Material provided ::

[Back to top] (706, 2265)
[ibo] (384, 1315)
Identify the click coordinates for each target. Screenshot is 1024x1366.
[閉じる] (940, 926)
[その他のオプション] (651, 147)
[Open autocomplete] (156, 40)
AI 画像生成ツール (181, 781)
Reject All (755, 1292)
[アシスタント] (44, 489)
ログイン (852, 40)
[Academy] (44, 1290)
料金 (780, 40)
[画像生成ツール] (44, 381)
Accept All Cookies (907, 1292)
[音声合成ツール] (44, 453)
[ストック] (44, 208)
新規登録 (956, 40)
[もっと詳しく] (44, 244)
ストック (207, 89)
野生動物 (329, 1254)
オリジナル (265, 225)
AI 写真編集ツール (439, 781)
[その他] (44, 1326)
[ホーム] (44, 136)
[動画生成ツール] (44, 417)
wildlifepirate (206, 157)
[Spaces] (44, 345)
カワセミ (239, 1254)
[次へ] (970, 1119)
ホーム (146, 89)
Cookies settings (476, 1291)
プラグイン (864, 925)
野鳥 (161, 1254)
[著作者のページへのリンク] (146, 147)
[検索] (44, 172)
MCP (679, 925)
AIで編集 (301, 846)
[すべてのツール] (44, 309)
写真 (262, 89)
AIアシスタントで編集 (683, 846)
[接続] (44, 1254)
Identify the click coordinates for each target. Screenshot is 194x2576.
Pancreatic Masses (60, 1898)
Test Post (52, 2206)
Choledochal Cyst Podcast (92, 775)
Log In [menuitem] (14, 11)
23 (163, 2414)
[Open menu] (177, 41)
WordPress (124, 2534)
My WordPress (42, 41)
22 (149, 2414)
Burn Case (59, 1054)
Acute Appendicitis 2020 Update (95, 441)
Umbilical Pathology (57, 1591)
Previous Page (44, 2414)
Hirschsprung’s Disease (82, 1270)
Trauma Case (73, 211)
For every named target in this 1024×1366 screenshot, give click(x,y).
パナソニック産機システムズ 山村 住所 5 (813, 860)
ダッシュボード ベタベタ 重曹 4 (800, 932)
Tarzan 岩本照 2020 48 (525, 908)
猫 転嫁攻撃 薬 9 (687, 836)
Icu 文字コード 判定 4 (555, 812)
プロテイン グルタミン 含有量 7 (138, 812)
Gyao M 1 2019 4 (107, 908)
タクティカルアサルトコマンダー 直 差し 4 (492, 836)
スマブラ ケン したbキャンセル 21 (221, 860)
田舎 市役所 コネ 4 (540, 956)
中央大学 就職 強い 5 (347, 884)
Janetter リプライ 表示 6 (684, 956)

Directions ::
Copy each line of the listing that carries the string "coordinates".

Expected answer ::
Identify the click coordinates for each target. Screenshot is 1024x1366.
Identify the click coordinates for each target. Screenshot is 194x2576.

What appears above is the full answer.